◆ **Source**
+---+

- Church: Episcopal Church
- Diocese: Southeast Florida
- Elected: May 6, 2000
- In office: 2000–2016
- Predecessor: Calvin O. Schofield, Jr.
- Successor: Peter Eaton
- Previous post: Bishop of Honduras (1984-2000)

Orders
- Ordination: October 17, 1977 by James Duncan
- Consecration: January 25, 1984 by John Allin

Personal details
- Born: 10 October 1943 (age 82) Havana, Cuba
- Denomination: Anglican (prev. Methodist)
- Parents: Leopoldo & Angela Frade
- Spouse: Diana Dillenberger
- Children: 4

= Leo Frade =

Cuban bishop

Leopold "Leo" Frade (born October 10, 1943) is the third Bishop of the Episcopal Diocese of Southeast Florida and former Bishop of Honduras.

==Education==
Frade was born in Havana, Cuba, on 10 October 1943 to devout Methodists Leopoldo and Angela Frade.

Frade attended Candler College (now Amistad Cubano-Sovietica Technical School), then a Methodist school in Cuba, and received a B.L. in 1960. He continued his college education in the United States at Asbury College, but left at the end of his junior year to join his family in New York and to go to work.

While in New York, Leo Frade decided to join the Episcopal Church. After moving to Miami in 1969, he was confirmed and started to prepare for seminary. He studied theology at the University of the South and received an M.Div. in 1977. He also received a B.A. from Biscayne College (now St. Thomas University), in 1978.

+---+

◆ **Stored records**
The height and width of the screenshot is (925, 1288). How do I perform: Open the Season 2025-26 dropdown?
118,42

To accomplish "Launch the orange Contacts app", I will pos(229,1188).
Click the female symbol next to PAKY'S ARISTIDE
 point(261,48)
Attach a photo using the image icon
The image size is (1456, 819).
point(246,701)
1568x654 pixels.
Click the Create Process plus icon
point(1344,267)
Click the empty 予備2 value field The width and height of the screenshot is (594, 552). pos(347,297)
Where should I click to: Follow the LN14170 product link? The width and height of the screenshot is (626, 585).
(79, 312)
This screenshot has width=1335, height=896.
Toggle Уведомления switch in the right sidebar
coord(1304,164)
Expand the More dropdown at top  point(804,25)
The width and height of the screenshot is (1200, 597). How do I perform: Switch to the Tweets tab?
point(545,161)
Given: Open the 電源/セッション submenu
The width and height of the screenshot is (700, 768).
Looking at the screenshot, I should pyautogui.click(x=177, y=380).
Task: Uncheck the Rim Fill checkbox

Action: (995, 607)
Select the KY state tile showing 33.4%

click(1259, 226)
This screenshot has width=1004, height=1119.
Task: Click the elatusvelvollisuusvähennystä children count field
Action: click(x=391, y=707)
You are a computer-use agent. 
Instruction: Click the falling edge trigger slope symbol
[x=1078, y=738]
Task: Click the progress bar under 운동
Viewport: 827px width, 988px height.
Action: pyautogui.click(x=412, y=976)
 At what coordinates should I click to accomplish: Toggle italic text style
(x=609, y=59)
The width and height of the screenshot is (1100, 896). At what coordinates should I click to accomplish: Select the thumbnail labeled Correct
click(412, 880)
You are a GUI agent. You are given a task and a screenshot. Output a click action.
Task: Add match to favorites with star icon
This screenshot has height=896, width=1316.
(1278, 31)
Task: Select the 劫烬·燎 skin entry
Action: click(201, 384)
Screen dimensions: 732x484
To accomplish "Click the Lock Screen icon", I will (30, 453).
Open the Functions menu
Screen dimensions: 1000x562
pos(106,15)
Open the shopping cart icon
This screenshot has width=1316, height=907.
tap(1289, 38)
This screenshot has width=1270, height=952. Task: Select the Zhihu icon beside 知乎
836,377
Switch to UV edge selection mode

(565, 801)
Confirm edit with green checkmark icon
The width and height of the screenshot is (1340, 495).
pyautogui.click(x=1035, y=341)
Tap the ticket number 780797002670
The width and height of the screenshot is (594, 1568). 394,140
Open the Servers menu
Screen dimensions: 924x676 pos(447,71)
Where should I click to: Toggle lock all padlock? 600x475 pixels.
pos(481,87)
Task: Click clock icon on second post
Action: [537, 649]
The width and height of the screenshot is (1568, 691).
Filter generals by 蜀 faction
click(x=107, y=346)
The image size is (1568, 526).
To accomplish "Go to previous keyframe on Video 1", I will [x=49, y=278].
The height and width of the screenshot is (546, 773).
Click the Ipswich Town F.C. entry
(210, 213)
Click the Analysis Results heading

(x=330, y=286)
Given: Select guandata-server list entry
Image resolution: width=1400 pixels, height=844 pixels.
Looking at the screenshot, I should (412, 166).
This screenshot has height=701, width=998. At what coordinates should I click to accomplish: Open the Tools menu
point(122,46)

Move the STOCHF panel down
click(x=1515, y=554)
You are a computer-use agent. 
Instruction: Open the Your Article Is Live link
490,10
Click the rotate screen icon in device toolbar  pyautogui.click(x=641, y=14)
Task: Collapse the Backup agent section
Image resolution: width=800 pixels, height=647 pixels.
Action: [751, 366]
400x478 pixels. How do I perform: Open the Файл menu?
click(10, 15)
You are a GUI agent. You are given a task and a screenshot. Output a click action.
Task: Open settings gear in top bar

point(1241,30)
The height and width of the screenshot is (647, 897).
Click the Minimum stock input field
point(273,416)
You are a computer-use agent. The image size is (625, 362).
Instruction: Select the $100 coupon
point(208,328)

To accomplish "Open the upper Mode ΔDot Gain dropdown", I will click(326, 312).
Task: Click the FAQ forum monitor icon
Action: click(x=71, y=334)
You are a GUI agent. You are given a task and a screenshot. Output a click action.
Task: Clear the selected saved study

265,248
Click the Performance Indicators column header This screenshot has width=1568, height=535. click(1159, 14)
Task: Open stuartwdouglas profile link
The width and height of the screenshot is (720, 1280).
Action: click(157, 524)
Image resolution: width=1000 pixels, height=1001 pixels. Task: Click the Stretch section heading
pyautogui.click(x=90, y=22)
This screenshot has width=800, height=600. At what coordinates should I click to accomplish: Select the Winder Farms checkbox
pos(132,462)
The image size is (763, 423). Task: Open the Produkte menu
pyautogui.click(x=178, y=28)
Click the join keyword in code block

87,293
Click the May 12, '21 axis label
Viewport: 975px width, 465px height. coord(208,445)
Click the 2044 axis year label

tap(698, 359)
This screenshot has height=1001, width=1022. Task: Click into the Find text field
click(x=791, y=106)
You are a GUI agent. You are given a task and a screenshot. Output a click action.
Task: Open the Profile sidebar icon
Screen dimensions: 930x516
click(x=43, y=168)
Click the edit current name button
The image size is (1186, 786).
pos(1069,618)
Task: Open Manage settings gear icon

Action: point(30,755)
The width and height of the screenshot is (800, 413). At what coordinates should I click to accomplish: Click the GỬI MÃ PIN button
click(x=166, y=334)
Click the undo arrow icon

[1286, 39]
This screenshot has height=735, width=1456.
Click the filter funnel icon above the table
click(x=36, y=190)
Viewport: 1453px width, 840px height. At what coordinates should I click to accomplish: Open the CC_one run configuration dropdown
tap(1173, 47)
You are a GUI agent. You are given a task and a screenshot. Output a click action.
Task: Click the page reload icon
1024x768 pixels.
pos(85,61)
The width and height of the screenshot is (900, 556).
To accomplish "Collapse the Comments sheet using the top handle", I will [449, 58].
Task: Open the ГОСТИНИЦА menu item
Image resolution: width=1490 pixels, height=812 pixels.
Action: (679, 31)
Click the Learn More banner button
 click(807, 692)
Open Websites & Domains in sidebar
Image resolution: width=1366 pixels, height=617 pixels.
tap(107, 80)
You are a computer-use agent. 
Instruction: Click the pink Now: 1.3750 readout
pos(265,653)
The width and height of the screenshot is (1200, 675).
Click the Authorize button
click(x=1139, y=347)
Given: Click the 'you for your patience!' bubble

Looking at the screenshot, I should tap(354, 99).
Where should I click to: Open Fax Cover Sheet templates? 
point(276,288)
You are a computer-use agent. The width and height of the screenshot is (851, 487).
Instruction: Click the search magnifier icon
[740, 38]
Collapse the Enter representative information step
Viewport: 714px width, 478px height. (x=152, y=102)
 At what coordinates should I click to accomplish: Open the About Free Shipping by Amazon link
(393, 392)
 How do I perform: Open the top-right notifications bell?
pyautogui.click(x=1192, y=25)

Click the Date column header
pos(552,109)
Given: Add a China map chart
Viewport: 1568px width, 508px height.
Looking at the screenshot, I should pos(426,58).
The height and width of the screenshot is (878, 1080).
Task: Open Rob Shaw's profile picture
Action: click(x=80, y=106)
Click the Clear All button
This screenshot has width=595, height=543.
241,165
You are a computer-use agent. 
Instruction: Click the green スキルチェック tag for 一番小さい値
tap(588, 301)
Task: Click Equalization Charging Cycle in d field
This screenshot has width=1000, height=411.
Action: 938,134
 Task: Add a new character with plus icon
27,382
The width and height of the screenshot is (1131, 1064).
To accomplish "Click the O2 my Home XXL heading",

+---+

◆ **Tasks to perform**
- a) According to the Leo Frade biography, what degree did he earn at the University of the South, and in what year?
- b) Carry on the Leo Frade biography, picking up after its last sentence about the degree from Biscayne College.

◆ **Solved problems**
- a) An M.Div., in 1977.

- b)
==Honorary degrees==
Frade has received the following honorary degrees:
- 1982, D.D., General Theological Seminary;
- 1989, D.D., University of the South;
- 2001, D.D., Episcopal Theological Seminary of the Southwest; and
- 2006, S.T.D., Florida Center for Theological Studies

==Ministry==
Frade was ordained to the diaconate April 17, 1977, and to the priesthood October 17, 1977. On January 25, 1984, he was consecrated bishop of the Episcopal Diocese of Honduras.

He served as curate of Holy Cross Episcopal Church, Miami, Florida,
from 1977–1978, and priest in charge of Hispanic ministries of Grace Episcopal Church, in
New Orleans, Louisiana, from 1978–1982. After the Mariel Boatlift, Frade was one of two Episcopal priests to be convicted for "trading with the enemy" for their part in bringing 402 refugees from Mariel on a converted minesweeper, the God's Mercy. The conviction was later overturned.

He served as Bishop of The Episcopal Diocese of Honduras from 1984–2000, when he was elected the third Bishop of Southeast Florida on May 6, 2000. He was enthroned on September 16, 2000.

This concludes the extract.